India set to ban use of “last hope” antibiotic to fatten livestock after Bureau story

The Indian government is set to ban the “last hope” antibiotic colistin from being used to make livestock grow faster, in an effort to tackle the rise of superbugs.

Colistin has been used for years on farm animals despite being one of the most important drugs in human medicine. It is known as the “last resort” drug as it is given to patients seriously ill with infections which have become resistant to most other antibiotics.

When given to livestock in small doses every day it makes the animals grow faster - a practice which ends up breeding colistin-resistant bacteria which can then infect humans.

The use of antibiotics to artificially fatten up animals (known as growth promotion) is a major driver of the world's growing antibiotic resistance crisis and as such the World Health Organisation says such usage should be banned.

The European Union, China, Brazil and the US have all banned the use of colistin as a growth promoter because of the superbug threat, but the practice had continued in India, as highlighted in a series of stories by the Bureau last year.

Now it looks like the Indian government may follow suit and ban colistin used to fatten animals following recommendations from expert panels.

The National Antimicrobial Resistance Action Plan committee has recommended a ban. “We have evidence that the colistin used as growth promoter in poultry is making a significant contribution to the colistin resistance in humans," said Dr Abdul Ghafur, who advises the committee. "To my knowledge Indian government is working on a rule and hopefully it will come out in the immediate future.
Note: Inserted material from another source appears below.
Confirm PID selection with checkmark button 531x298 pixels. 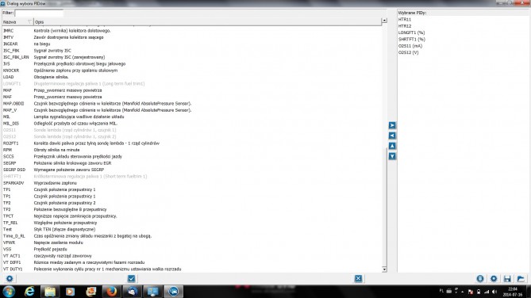coord(132,278)
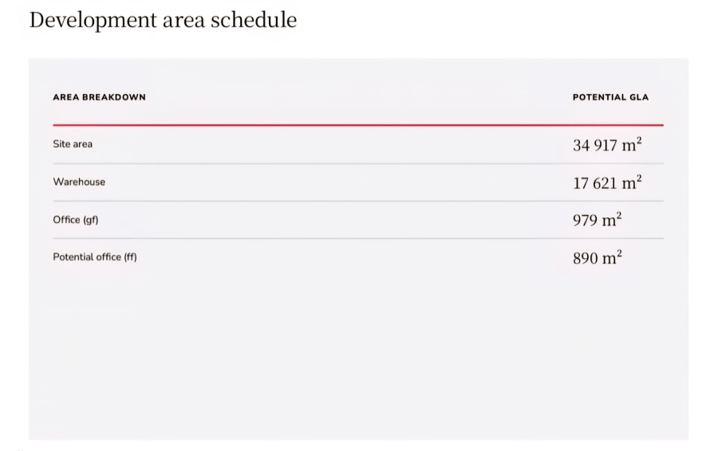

We are in the final process of the rule.”

India’s top drug advisory body, the Drugs Technical Advisory Board, also separately recommended a ban on the use of colistin in its meeting on 29th November, Livemint reports. The Bureau contacted the board to verify this information but received no response.
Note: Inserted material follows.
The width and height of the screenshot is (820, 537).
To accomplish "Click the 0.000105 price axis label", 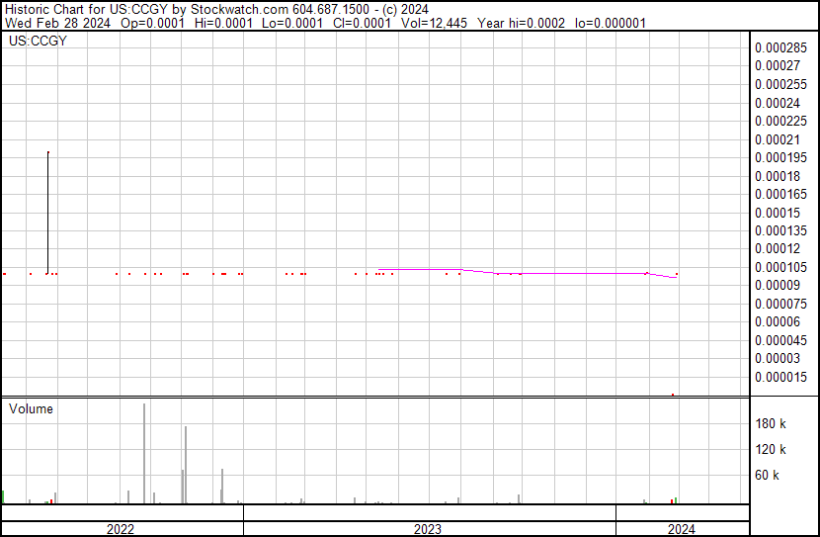I will coord(780,267).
An investigation by the Bureau last year showed how colistin was widely used as a growth promoter in India. Hundreds of tonnes of colistin were shipped to India in 2016, we found, and the drug was sold by a number of international and domestic pharmaceutical companies without requiring a prescription.

The story showed how one of India’s largest poultry companies, Venky’s, which owns Blackburn Rovers football club in the UK, was marketing colistin as a growth promoter to farmers. In India Venky’s supplies supermarkets and fast food outlets like KFC, McDonalds and Pizza Hut. The fast food brands said no growth promoting antibiotics were used in chickens supplied to them.

A game of chicken: how Indian poultry farming is creating global superbugs The Indian government's proposed ban comes after a Bureau story which revealed colistin is widely marketed to Indian farmers as a growth promoter and sold without a prescription

In August 2018 the Bureau was able to buy 200g of Venky’s brand colistin without a prescription in a drug shop in Jaipur, though the words growth promotion had been removed from the label.

In July, the Bombay High Court in Mumbai ordered veterinary drug stores across the state to stop selling antibiotics for use on livestock unless the farmer has a prescription. The lawyer who launched the legal bid to restrict the drug's sales did so after reading our investigation and used our story and background information as evidence.

Dr Ghafur thanked the Bureau for its work. “We provided the evidence and the government are convinced," he said. "The Bureau of Investigative Journalism has helped by increasing awareness. When this ban comes out it will be because of everybody’s work.”

Superbugs are estimated to kill 10m people by 2050 if no global action is taken. India is often dubbed the epicentre of the antibiotic resistance crisis because a “perfect storm” of factors have lead to soaring rates of superbugs, which then spread around the world.

Professor Timothy Walsh, a UN advisor on superbugs who discovered a gene known as mcr-1 which gives bacteria the power to gain resistance to drugs, urged the Indian government to pass the law banning colistin.

“In a country where colistin is a common life-saving last-resort medicine, the mere notion that colistin is used in poultry production should be viewed as criminal negligence followed by prosecution," he said. “What is required is a total and unequivocal world-wide ban on colistin use in animals.”